I want to parse yaml with antlr4.
Target file contains image: xxx.com/node:8.14
.
Then I wrote a grammar file like this:
grammar Drone;
yaml: obj+ ;
obj: ID ':' value;
value:
STRING;
ID
: ('a'..'z'|'A'..'Z') ('a'..'z'|'A'..'Z'|'0'..'9'|'-')+
;
STRING: ('a'..'z'|'A'..'Z'|'0'..'9'|'-'|'.'|'_'|'/'|':')+ ;
WS: [ \t]+ -> skip;
CRLF: [\r\n]+ ;
got result like this:
[antlr4] ➜ dronemigrate antlr4-parse Drone.g4 yaml -tree -trace drone.yml
line 1:0 mismatched input 'image:' expecting ID
enter yaml, LT(1)=image:
enter obj, LT(1)=image:
exit obj, LT(1)=<EOF>
exit yaml, LT(1)=<EOF>
(yaml:1 (obj:1 image: xxx.com/node:8.14))

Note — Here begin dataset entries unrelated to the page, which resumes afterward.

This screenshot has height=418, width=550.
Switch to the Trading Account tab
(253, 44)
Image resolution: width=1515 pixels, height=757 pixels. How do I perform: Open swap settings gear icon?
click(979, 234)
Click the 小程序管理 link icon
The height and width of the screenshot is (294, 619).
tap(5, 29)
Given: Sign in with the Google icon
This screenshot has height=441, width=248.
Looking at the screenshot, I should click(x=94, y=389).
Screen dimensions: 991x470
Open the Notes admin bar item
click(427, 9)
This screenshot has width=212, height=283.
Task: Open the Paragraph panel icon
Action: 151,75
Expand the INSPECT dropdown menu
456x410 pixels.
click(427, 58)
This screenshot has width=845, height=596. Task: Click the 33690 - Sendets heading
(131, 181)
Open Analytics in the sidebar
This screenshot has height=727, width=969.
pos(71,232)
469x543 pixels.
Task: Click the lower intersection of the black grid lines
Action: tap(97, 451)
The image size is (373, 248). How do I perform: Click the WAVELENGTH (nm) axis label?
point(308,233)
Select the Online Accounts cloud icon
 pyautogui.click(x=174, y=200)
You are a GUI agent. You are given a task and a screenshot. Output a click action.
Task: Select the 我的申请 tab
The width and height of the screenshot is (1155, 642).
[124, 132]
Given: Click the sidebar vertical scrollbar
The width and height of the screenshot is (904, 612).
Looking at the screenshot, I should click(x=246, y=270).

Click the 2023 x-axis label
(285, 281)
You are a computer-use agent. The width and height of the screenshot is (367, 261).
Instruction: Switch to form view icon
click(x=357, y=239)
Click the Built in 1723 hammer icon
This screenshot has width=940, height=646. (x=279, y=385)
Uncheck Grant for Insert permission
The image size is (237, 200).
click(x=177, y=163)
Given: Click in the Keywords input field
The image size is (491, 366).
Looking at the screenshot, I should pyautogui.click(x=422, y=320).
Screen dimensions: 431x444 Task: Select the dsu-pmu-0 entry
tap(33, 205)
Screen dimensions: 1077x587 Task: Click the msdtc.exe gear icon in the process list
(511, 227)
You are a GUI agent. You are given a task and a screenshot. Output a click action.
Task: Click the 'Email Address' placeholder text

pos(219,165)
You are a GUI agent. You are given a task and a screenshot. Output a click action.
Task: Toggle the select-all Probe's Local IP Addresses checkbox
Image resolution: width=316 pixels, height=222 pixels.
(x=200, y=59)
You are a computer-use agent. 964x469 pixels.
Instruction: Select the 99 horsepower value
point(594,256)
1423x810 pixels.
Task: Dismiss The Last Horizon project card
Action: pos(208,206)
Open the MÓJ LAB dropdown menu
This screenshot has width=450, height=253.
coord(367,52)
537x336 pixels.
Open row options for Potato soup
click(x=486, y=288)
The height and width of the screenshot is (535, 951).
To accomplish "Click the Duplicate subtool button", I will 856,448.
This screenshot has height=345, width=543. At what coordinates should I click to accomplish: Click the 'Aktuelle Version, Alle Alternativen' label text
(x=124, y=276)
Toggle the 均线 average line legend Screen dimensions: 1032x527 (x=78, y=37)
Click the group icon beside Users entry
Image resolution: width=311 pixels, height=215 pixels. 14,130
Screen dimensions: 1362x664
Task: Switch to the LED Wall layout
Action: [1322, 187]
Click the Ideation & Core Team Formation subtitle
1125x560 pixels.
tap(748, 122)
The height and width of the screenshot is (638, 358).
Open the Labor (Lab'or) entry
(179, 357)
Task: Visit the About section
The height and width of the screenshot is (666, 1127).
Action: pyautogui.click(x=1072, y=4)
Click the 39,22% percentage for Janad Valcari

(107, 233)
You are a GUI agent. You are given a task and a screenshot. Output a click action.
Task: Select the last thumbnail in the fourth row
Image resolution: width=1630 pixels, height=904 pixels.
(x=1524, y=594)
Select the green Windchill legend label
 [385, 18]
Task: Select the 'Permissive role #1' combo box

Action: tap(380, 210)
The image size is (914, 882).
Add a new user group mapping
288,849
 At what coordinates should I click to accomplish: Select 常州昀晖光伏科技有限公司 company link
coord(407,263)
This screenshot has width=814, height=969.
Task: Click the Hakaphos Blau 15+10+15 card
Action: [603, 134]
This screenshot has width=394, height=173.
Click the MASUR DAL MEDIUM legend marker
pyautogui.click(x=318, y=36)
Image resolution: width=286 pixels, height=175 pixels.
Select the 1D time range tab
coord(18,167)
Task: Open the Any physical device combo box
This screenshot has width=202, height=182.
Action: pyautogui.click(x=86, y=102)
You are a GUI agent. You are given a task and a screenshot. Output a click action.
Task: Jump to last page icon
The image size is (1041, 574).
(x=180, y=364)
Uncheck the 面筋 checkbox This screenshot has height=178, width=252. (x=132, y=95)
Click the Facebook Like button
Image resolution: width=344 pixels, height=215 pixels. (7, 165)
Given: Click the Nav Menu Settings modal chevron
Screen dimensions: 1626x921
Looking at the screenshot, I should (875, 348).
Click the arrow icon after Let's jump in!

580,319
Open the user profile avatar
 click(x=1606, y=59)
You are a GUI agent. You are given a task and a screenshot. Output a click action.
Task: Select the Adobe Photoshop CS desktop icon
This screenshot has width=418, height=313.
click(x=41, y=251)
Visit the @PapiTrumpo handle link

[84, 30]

When I remove char ':' in Grammar rules file, got reulst like this:
[antlr4] ➜ dronemigrate antlr4-parse Drone.g4 yaml -tree -trace drone.yml
enter yaml, LT(1)=image
enter obj, LT(1)=image
consume [@0,0:4='image',<2>,1:0] rule obj
consume [@1,5:5=':',<1>,1:5] rule obj
enter value, LT(1)=xxx.com/node
consume [@2,7:18='xxx.com/node',<3>,1:7] rule value
exit value, LT(1)=:
exit obj, LT(1)=:
exit yaml, LT(1)=:
(yaml:1 (obj:1 image : (value:1 xxx.com/node)))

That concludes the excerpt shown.